### TEXT FOR ANALYSIS ###
Contactless experience

Sometimes convenience is more comfortable than conversation.

A guest who spent the day dealing with traffic, crowds and multiple flight delays arrives late at night, exhausted – and cranky. They walk up to their room, pull out their mobile phone and unlock the door with a virtual key. Then they slip quietly under the cool sheets, grateful they didn’t have to wait in line, hand over a credit card or talk to the front desk staff.

This is just one example of how contactless technology can improve the guest experience. While having contact with your guests is a key part of creating an excellent guest experience, so is – now, more than ever – not having contact with your guests.

“Contactless experiences are now essential for every hotel,” states the 2021 Mobility Report in Hospitality Benchmark from Oracle, a company that provides technology solutions for the hospitality industry. “Not only do they improve health safety, they’re the keys to giving guests the freedom and control they desire.”

The hotel industry was already moving toward contactless technology before the pandemic hit, but the crisis emphasized the importance of contactless options not just from a guest experience perspective, but also from a health and safety standpoint.

“The shift is simply an acceleration of trends that began before COVID-19,” according to a 2021 report on contactless hotel trends from Skift, a company that provides market research for the travel industry. In fact, the report states that 71 percent of guests agree or strongly agree with this statement: “When I return to a hotel in the future, I would be more likely to stay at a hotel offering self-service technology that minimizes physical contact with the staff.”
###
● QUESTIONS TO ANSWER
A – Reproduce the passage on contactless hotel experiences from "A guest who" to "front desk staff.".
B – In the passage on contactless hotel experiences, what percentage of guests does the Skift report say agree or strongly agree that they would be more likely to stay at a hotel offering self-service technology that minimizes physical contact with staff?
### RAW DATA ###
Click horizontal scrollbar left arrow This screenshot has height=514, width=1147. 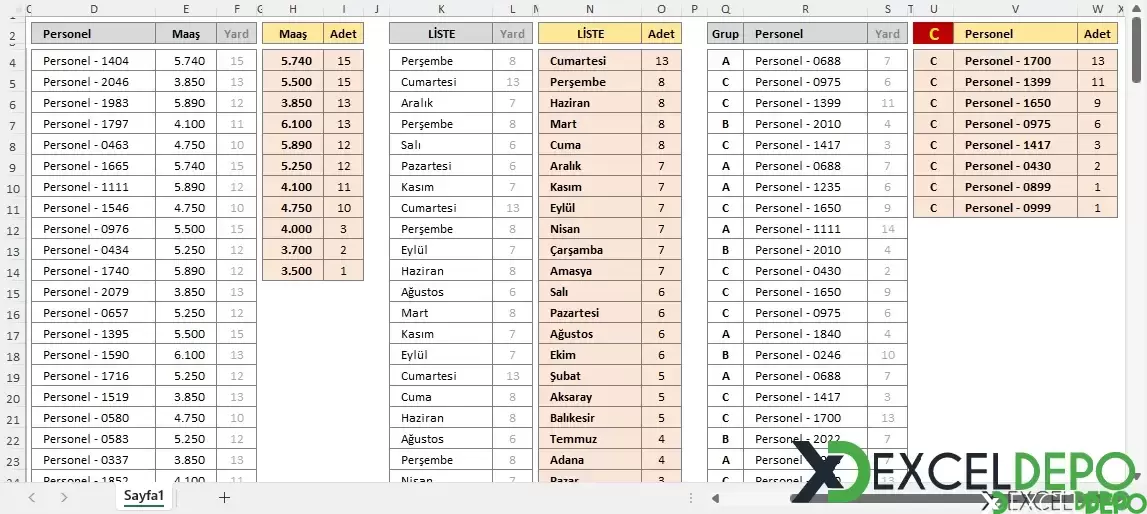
###
● RESULTS
A –
A guest who spent the day dealing with traffic, crowds and multiple flight delays arrives late at night, exhausted – and cranky. They walk up to their room, pull out their mobile phone and unlock the door with a virtual key. Then they slip quietly under the cool sheets, grateful they didn’t have to wait in line, hand over a credit card or talk to the front desk staff.

B – 71 percent